Entré a saludar a un cuarto de estar en silencio, con mi madre en esa postura tan suya de rodillas juntas y espalda arqueada, con una copa, cigarrillos y Juan apuntalando posibles desescombros. «Qué, ¿todo bien?», pregunté, con una sonrisa nerviosa y pueril. ¿Cómo podía presentarme en casa con una actitud tan despreocupada, cuando a mi padre le acababan de seccionar medio hígado y se recuperaba en la UCI? Aún no tenía 20 años y supongo que me resistía a abandonar mi particular Neverland. No tardó en montarse un pequeño gabinete de crisis en el que me convertí en blanco de todos los ataques. Se juzgó y condenó esa suerte de pasotismo mío y no tardé en sentir un punto de injusticia en esa confrontación, aunque les diera la razón en todo. Las palabras encendidas, los reproches descarnados, llevaron la tensión a un punto insoportable que zanjé retirándome teatralmente a mi cuarto, donde me encerré con llave. Y Juan a punto de tirar la puerta con un «Abre, joder, abre», y Carolina sin saber muy bien qué hacer o dónde meterse.
No todos nos enfrentamos a la verdad frente a frente. Lo habitual es cambiar de canal ante los niños con moscas en los ojos, no pasear por ciertos barrios de Madrid, no leer sobre enfermedades raras, no viajar a Ciudad Juárez. Será inteligente, después de todo, esa opción de mirar para otro lado, hasta la de crearse un mundo propio, una burbuja habitable. No sé si eso es una opción, algo que se elige; yo diría que más bien llega, como lo de ser escritor, homosexual o lesbiano. Un día, los periódicos son algo más que contenedores de noticias, las ciudades son algo más que locales con tiendas y la guerra civil española algo más que un tema complejo que estudiamos, de jóvenes, por encima. Un día, apreciamos el pasado como algo más que una época en blanco y negro, con personajes que pensaban distinto a nosotros, y todo se convierte en un fascinante disipar nieblas.

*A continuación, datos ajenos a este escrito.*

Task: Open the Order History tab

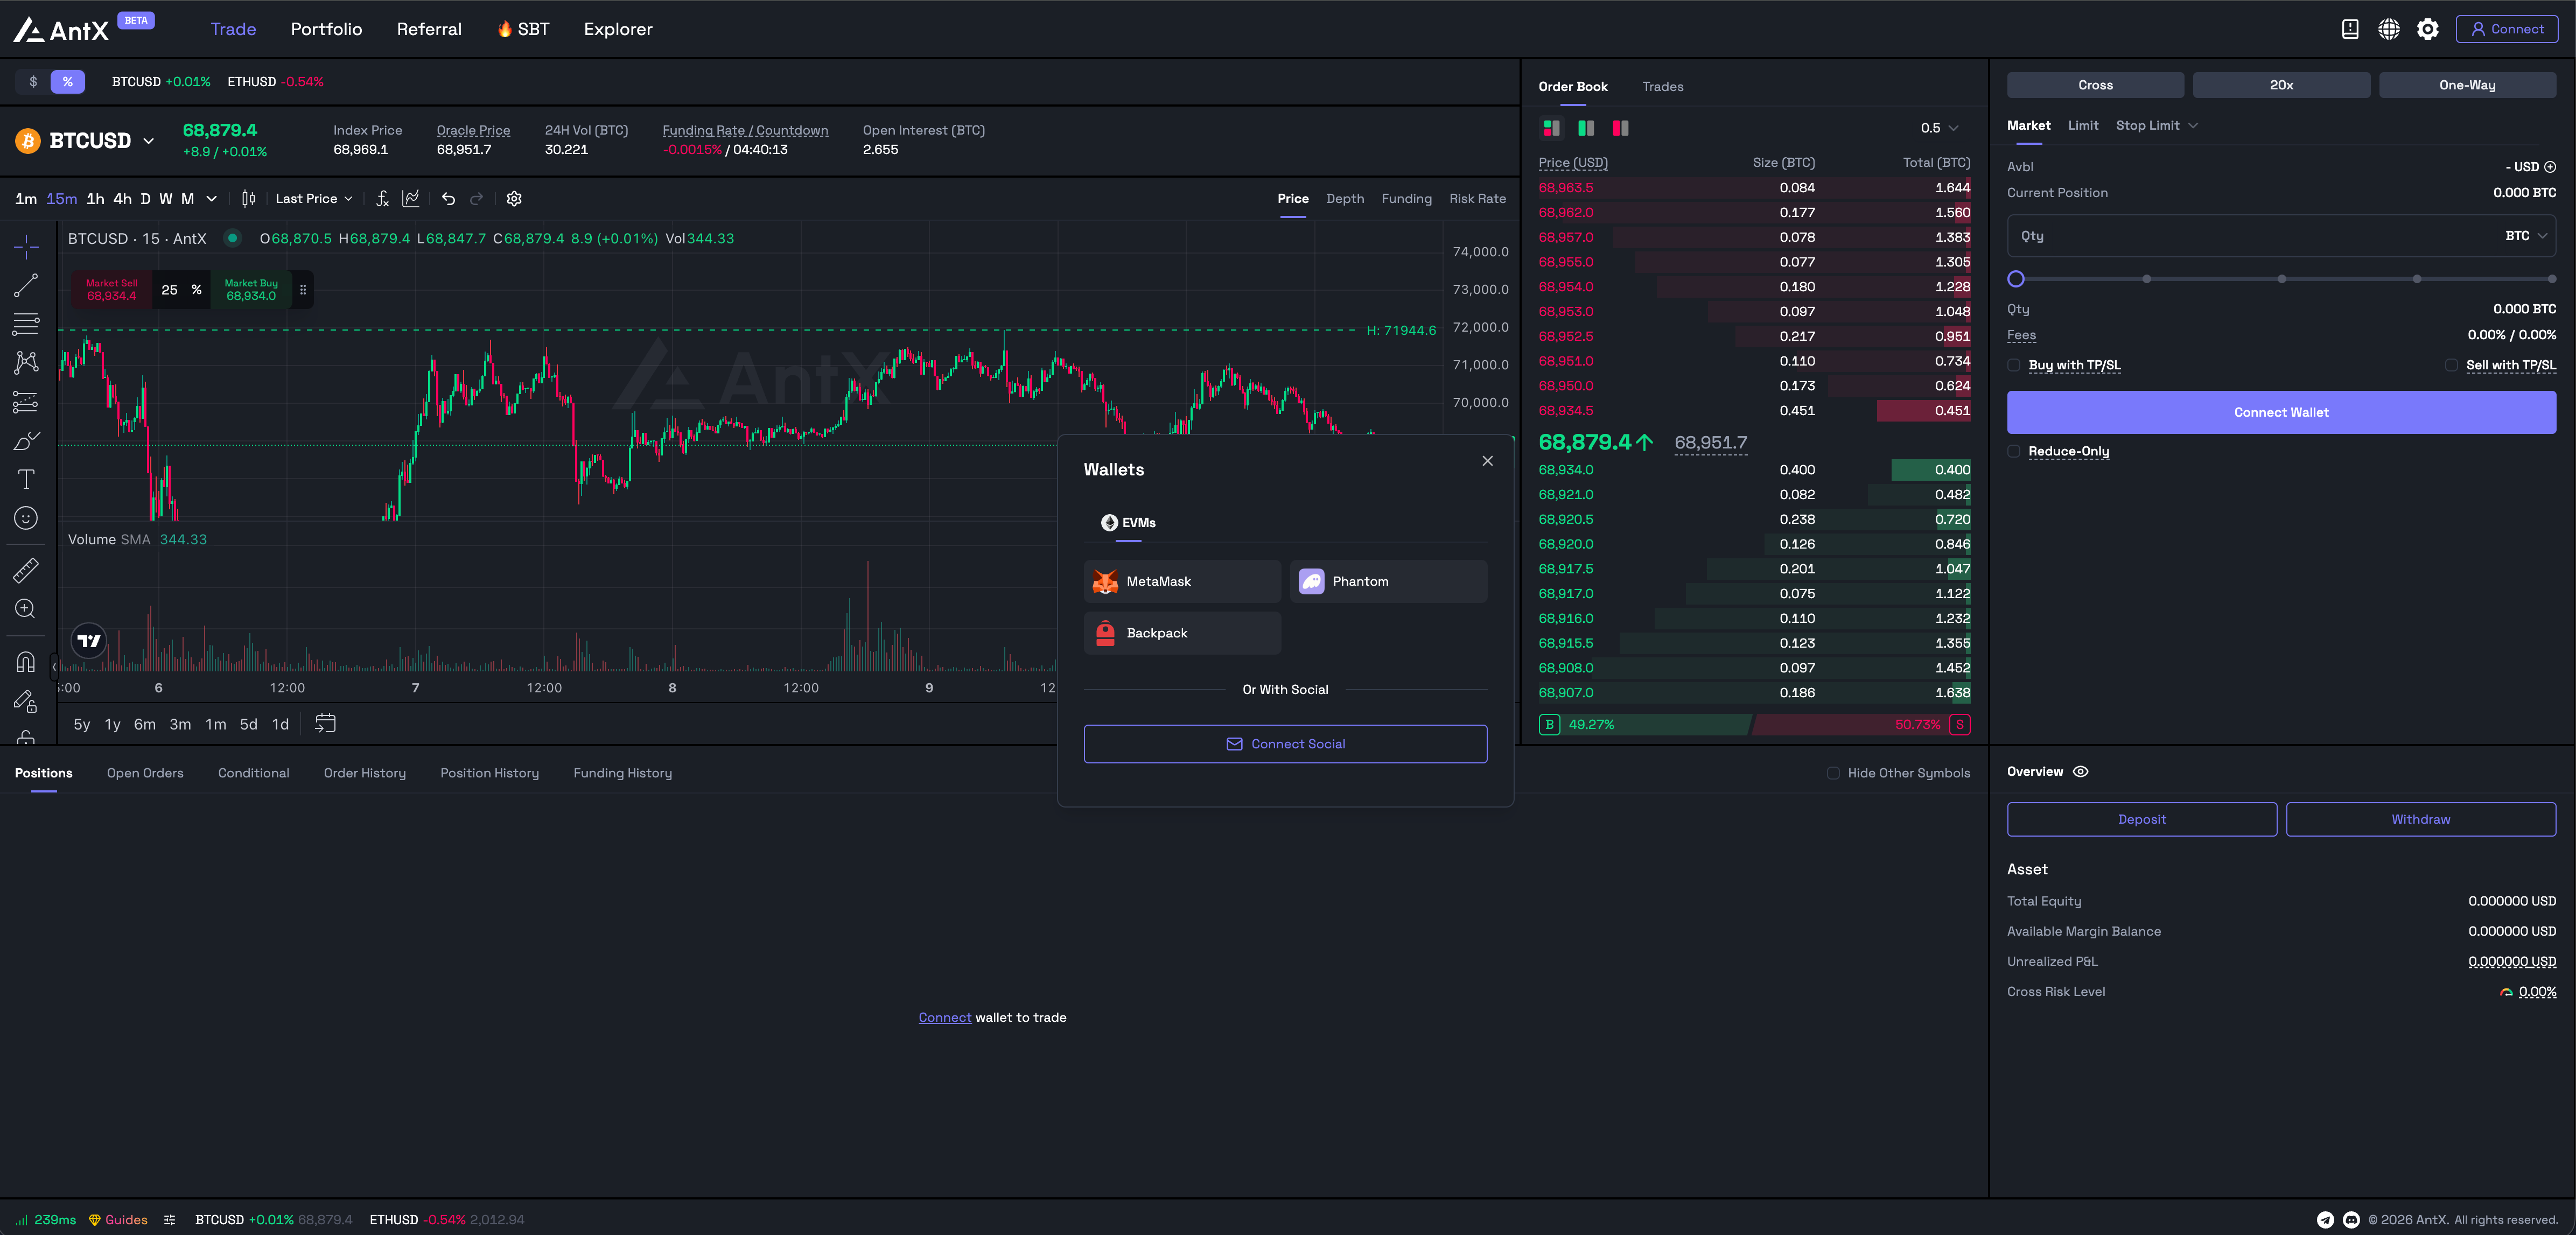Action: tap(364, 773)
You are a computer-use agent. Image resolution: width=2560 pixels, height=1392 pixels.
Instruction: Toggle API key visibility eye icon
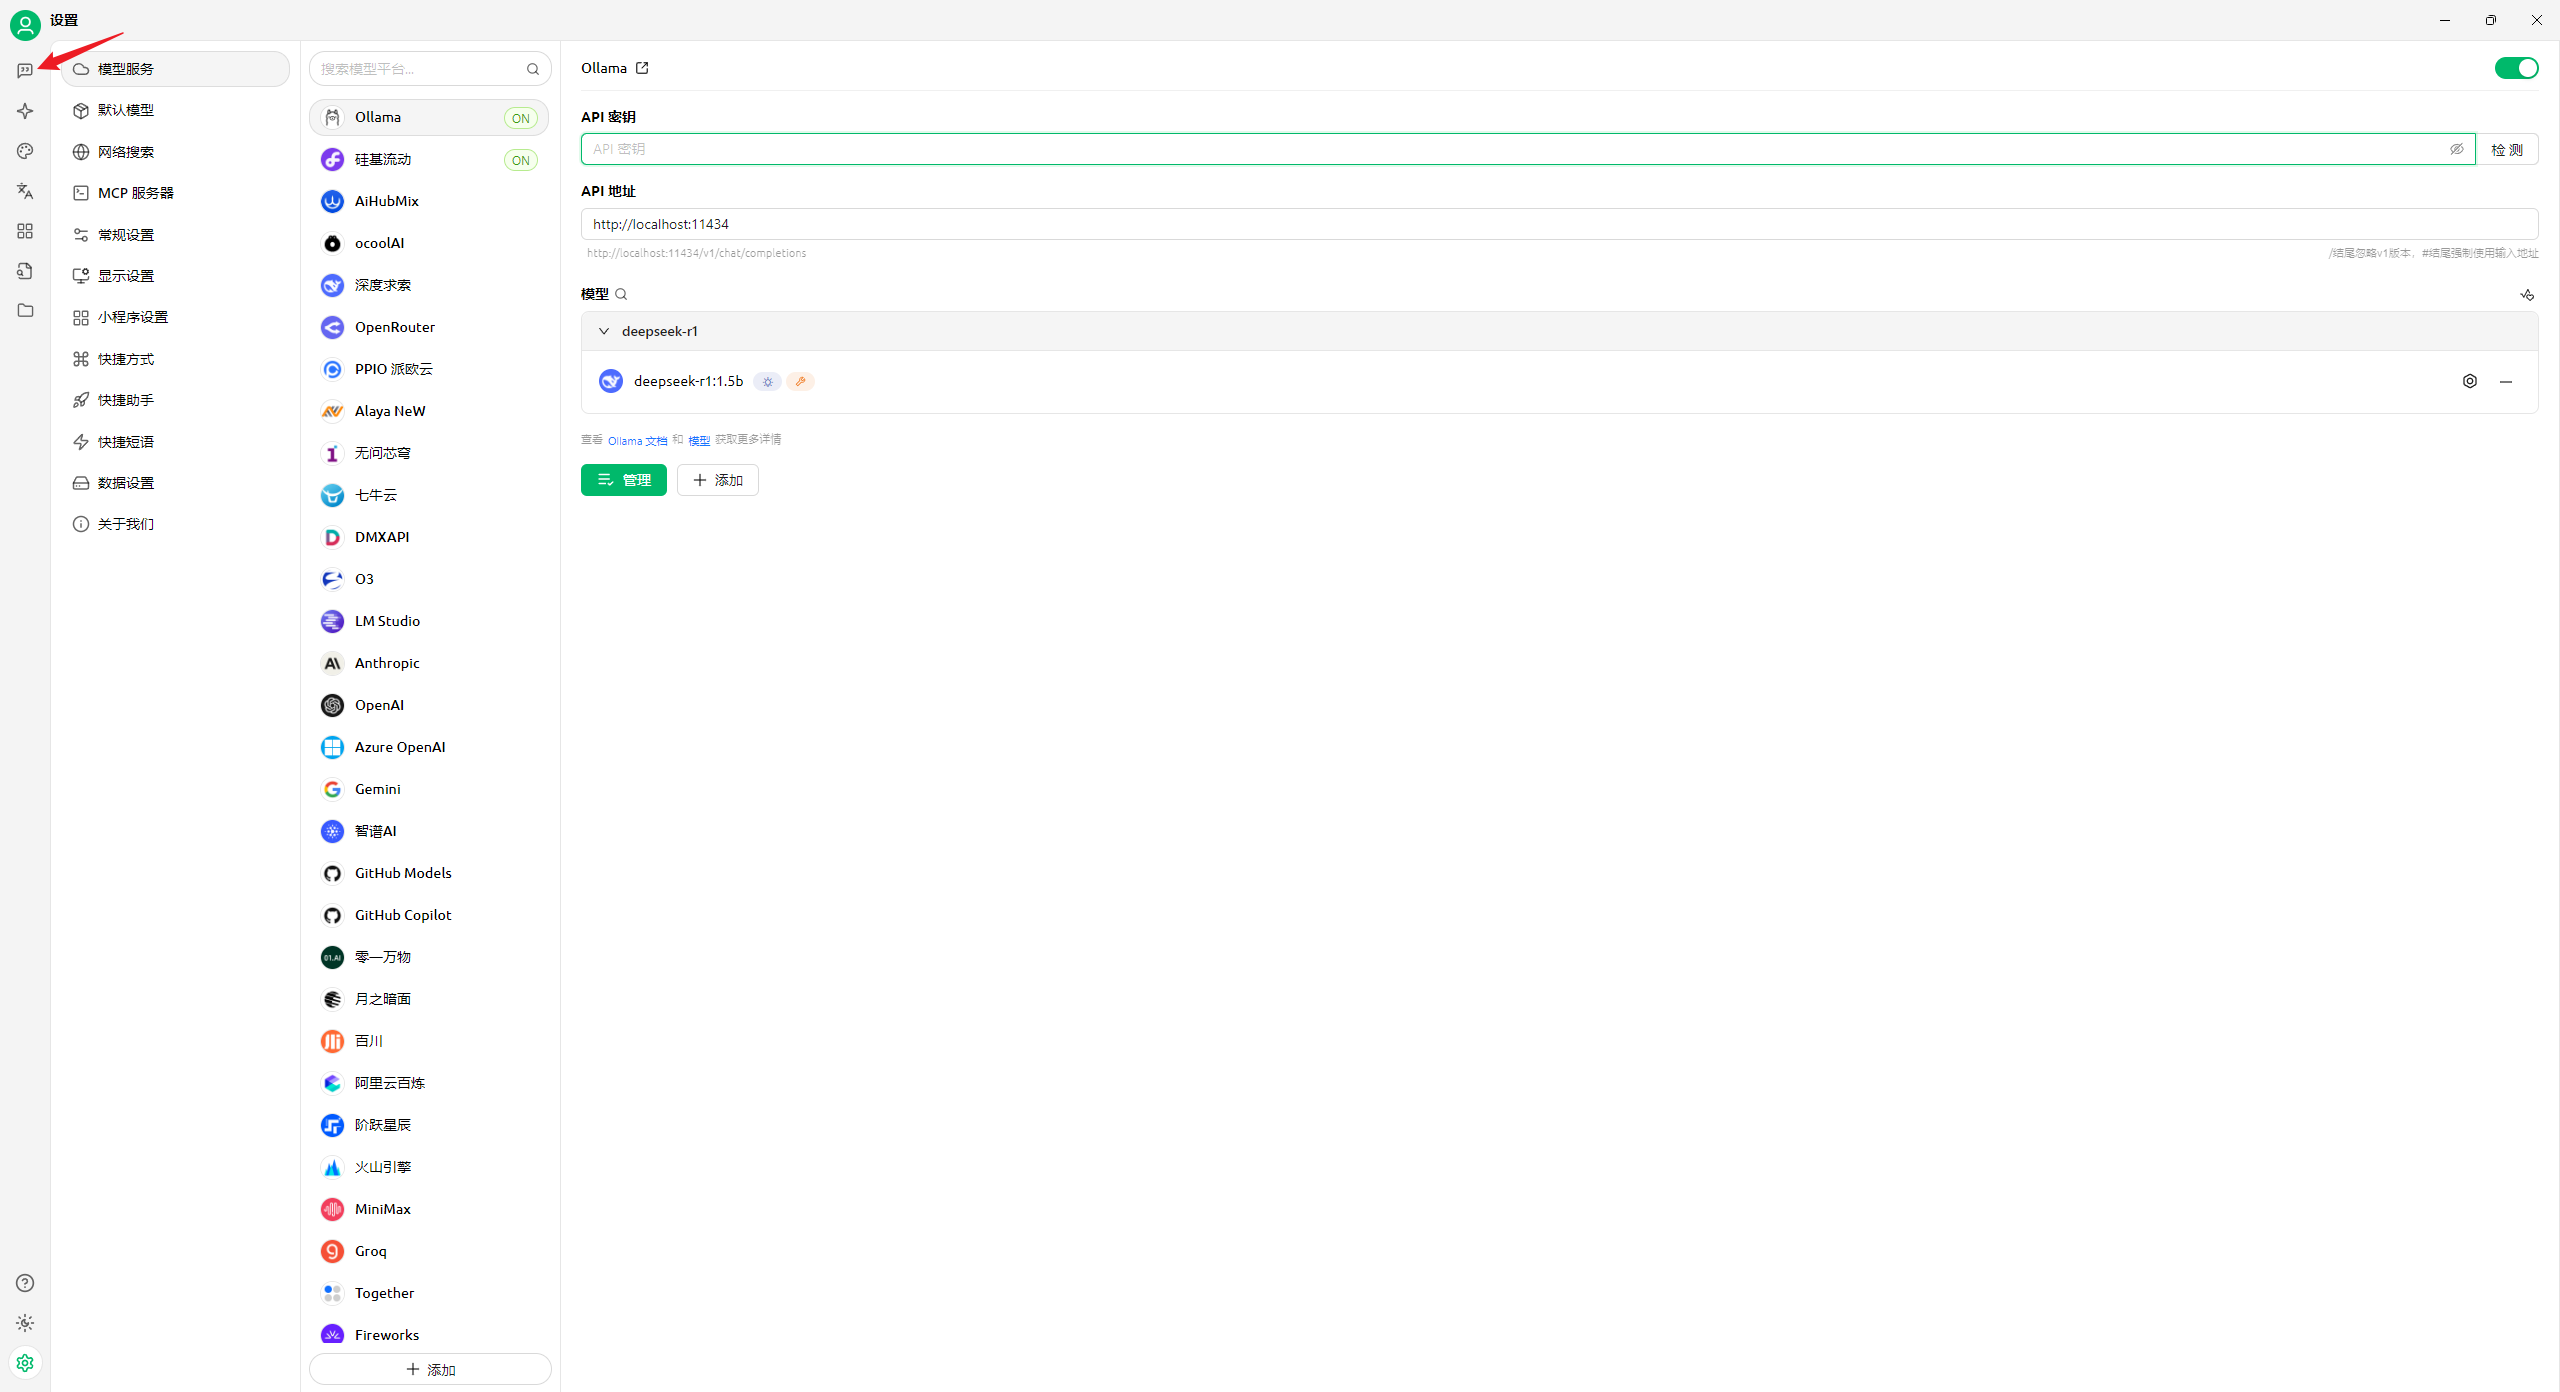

Mi padre me dio la espalda, a punto de dormirse, en su cama de hospital, pegada a la pared del pasillo, mal feng-shui. Ya se habían dado y recogido las cenas, el telediario había terminado, por fin un poco de calma. Detuve mi pensamiento en su nuca, en la parte trasera de la cabeza, lo que el diccionario de la RAE llama cogote. Pelo gris, apelmazado por tantas horas de almohada. Me concentré en su presencia aún viva. Todavía era septiembre, pero su respiración ya se me hacía cansada, y me fijaba en las sábanas, que subían y bajaban, indicando, como los monitores de la UCI, que allí había vida. ¿Hasta cuándo?